Roadbridge’s largest UK contract was in a joint venture with Tarmac working for main contractor EKFB (Eiffage, Kier, Ferrovial Construction and BAM Nuttall) on HS2.
Suppliers had hoped the JV arrangement meant Tarmac would cover any liabilities of its failed partner.
But subcontractors have told the Enquirer that Tarmac is instructing them to contact Roadbridge receivers Grant Thornton to pursue any outstanding invoices.
One said: “We all know what contacting the receivers means – we won’t get a penny.
“Since day one we’ve been working with Roadbridge in joint venture with Tarmac.

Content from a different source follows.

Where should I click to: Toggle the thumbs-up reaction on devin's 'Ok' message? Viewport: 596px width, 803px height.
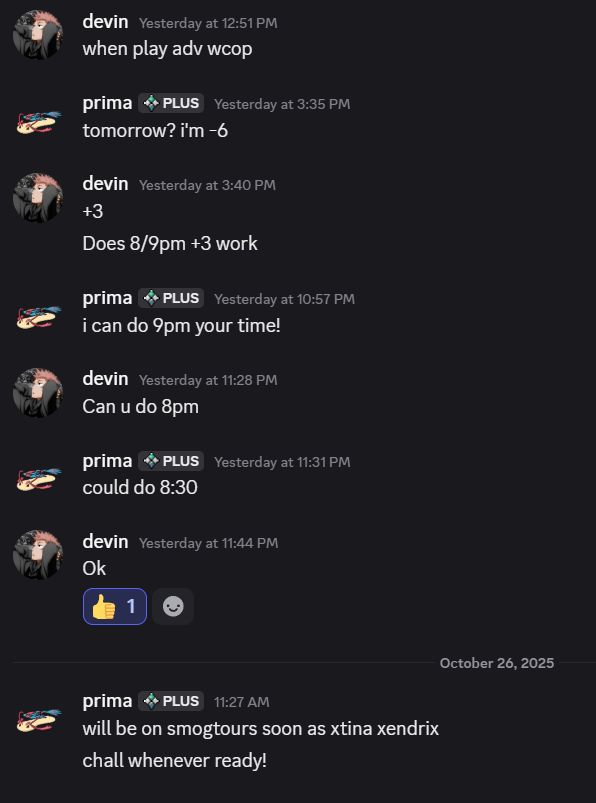[x=113, y=606]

“Surely a joint venture means joint liability in circumstances like this?”
Another added: “Big clients like HS2 and big contractors like to go on about doing the right thing and improving the industry.
“But when something like this happens they all go quiet.
“It must be easy to trace who has paid who and who is liable for what. I just want to know where the money is and if I’ll get paid for the work I’ve done on the country’s biggest site.
“HS2 has been banging on about the use of project bank accounts to protect suppliers but they haven’t done much for me.”
A spokesperson for Tarmac said: “As a supply chain partner to HS2 through the EKFB JV we are committed to fulfilling all of our contractual, financial and ‘step in’ obligations.
“Tarmac is working to ensure continuity and delivery for EKFB through fast-tracking procurement for immediate works, appointing a reliable sub-contracting partner for longer-term works and utilising all available options to secure the necessary workforce required.”